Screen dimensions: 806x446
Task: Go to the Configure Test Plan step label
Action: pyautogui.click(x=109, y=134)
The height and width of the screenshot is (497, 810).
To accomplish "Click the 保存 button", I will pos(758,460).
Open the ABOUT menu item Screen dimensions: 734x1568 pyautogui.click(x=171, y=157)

* * *

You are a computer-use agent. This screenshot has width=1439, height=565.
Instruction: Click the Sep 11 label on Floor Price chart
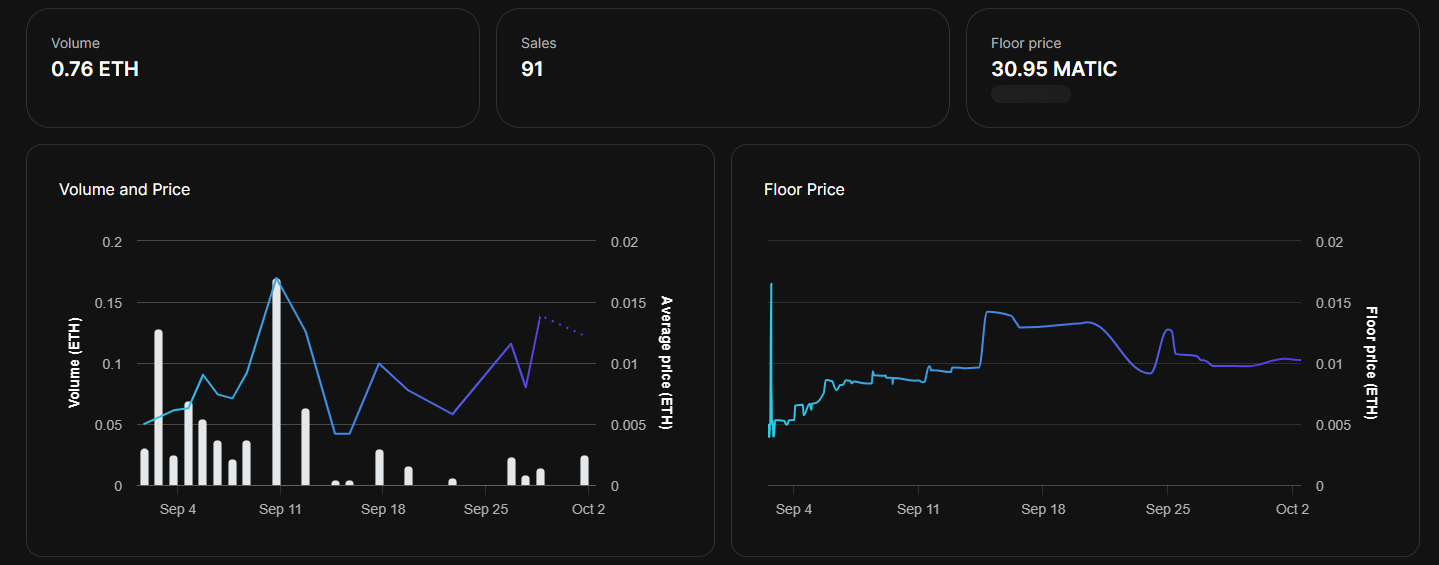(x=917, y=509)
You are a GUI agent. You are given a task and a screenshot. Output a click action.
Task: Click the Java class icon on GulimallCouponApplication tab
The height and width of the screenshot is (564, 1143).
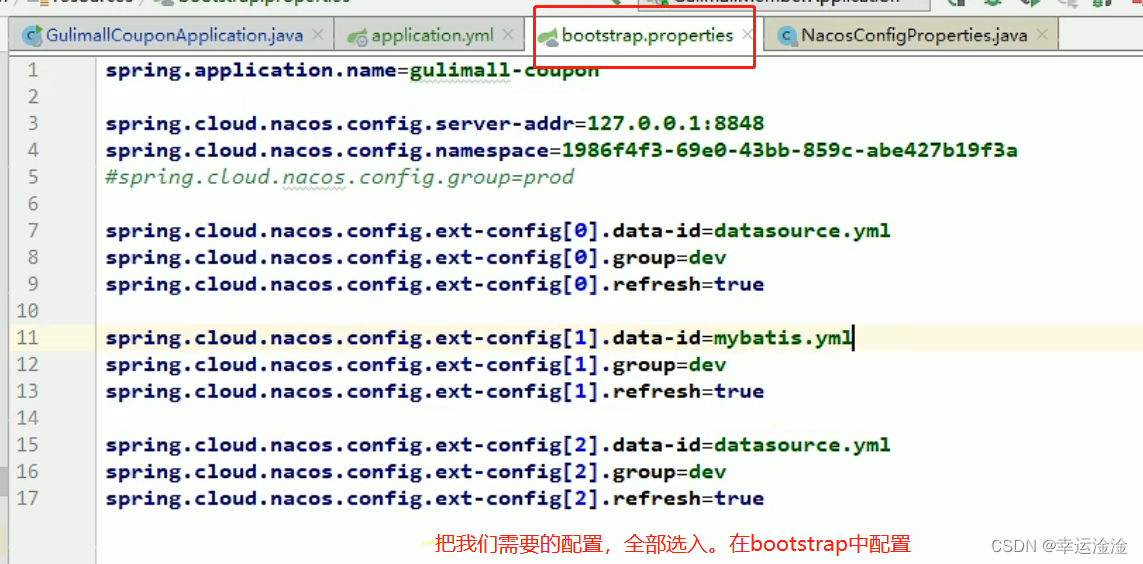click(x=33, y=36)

* * *

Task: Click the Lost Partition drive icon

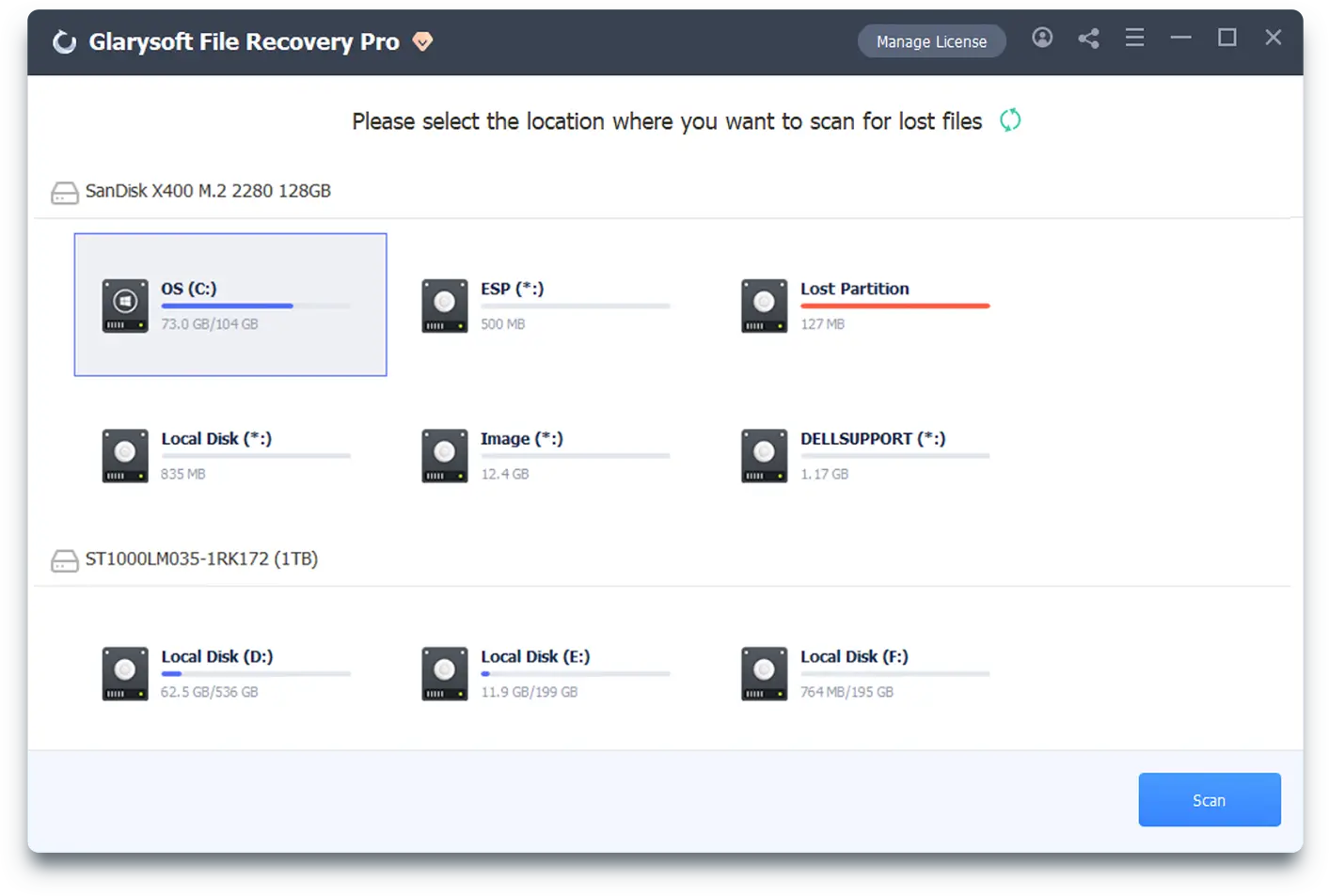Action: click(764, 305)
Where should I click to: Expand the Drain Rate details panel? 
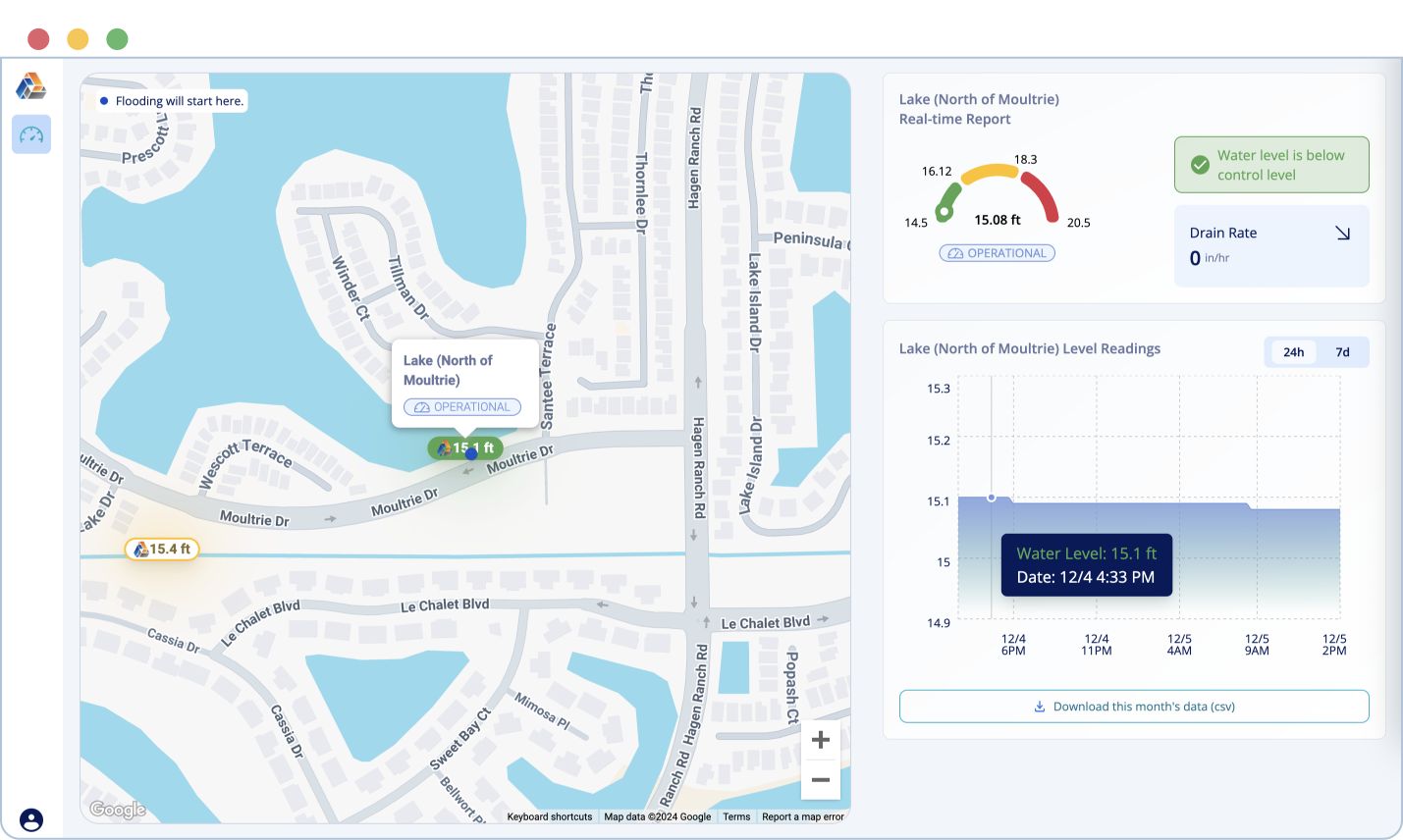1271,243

> _Task description_: Among the lines of the preceding listing, count those that contain the string "agent"; state the count and nothing further.

> _Completed task_: 2